So if I understand correctly, (in assembly) unless I want to jump through the hoops of bit-twiddling all immediate values and memory references in long mode I'm better off keeping my virtual memory map to 4GB, split into 2 X 2GB contiguous memory pools? I assume that higher level languages take care of this automatically and it would be invisible to me as a developer, in the end providing a greater memory pool.

If this is the case, then I am honestly trying to figure out the benefit of long mode.... The only thing I can come up with is that there is more physical memory available which will result in much less swapping virtual memory pages to disk.

Anyway, Brendan, you were spot-on as always. Thanks for the help!

Brendan · **Posted:** Fri Oct 03, 2014 11:32 pm

Hi,

eryjus wrote:

Brendan wrote:

I can almost guarantee that this is the problem (e.g. some instruction/s somewhere that's used an "impossible to encode" 64-bit immediate value...

Bloody hell!!

LGDTappears to be one of those instructions. I changed the virtual address to be 0x40000000 and everything worked fine. I need to try the other end of the virtual address space, but that is not going to happen tonight.

eryjus wrote:

Brendan wrote:

it's much more efficient for 64-bit code to use virtual addresses in the range 0x0000000000000000 to 0x000000007FFFFFFF and in the range 0xFFFFFFFF80000000 to 0xFFFFFFFFFFFFFFFF

So if I understand correctly, (in assembly) unless I want to jump through the hoops of bit-twiddling all immediate values and memory references in long mode I'm better off keeping my virtual memory map to 4GB, split into 2 X 2GB contiguous memory pools? I assume that higher level languages take care of this automatically and it would be invisible to me as a developer, in the end providing a greater memory pool.

For higher level languages, the compiler takes care of it and you just end up with less efficient code. For assembly you need to take care of it yourself, and still end up with less efficient code.

Note that the "32-bit immediates" problem only applies to immediates. For things like dynamically allocated memory (where you can't hard-code the address into the instruction to begin with) there is no problem.

Basically (for efficiency); for processes you want ".text", ".data" and ".bss" to be in the first 2 GiB of the virtual address space, with dynamically allocated stuff (heap, stack) anywhere you like; and for the kernel you want ".text", ".data" and ".bss" to be in the last 2 GiB of the virtual address space, with dynamically allocated stuff (heap, stack) anywhere you like. You'll find that almost all 64-bit OSs do this (Windows, Linux, etc).

eryjus wrote:

If this is the case, then I am honestly trying to figure out the benefit of long mode.... The only thing I can come up with is that there is more physical memory available which will result in much less swapping virtual memory pages to disk.

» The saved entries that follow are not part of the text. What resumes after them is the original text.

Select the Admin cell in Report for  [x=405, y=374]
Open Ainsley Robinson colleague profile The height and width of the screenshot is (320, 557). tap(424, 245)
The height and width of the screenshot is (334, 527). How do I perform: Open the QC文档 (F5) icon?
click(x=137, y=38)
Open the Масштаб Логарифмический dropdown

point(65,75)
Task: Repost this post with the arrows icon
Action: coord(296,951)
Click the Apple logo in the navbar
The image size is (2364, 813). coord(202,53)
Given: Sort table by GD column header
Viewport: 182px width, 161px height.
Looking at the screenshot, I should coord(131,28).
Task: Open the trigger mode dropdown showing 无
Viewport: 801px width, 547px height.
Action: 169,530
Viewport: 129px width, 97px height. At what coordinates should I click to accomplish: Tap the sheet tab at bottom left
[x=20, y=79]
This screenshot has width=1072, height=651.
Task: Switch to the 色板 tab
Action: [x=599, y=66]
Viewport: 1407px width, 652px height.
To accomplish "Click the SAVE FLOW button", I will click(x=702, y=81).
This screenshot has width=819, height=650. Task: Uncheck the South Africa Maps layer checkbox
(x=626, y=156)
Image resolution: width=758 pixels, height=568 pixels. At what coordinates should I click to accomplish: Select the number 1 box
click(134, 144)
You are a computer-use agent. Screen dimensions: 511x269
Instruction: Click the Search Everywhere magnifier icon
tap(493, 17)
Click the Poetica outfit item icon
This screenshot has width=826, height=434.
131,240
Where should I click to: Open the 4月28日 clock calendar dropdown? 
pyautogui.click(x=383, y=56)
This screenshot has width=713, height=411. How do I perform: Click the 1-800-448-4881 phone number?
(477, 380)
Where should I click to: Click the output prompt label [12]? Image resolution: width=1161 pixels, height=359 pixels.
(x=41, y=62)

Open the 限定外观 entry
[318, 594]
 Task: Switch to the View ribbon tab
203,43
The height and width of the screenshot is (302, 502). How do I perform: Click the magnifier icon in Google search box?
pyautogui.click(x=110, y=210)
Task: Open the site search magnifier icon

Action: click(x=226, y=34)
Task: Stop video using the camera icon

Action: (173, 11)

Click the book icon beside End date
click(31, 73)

Erm, no. You can use PAE (e.g. in 32-bit protected mode) to access the same amount of physical memory as you can in long mode.

The benefits of long mode are:

Much larger virtual address spaces (256 TiB per virtual address space, instead of 4 GiB)
Support for 64-bit code
Less "historical baggage" to worry about (e.g. you don't need to check if the CPU supports FPU, MMX, SSE, etc because all CPUs that support long mode support a minimum set of features)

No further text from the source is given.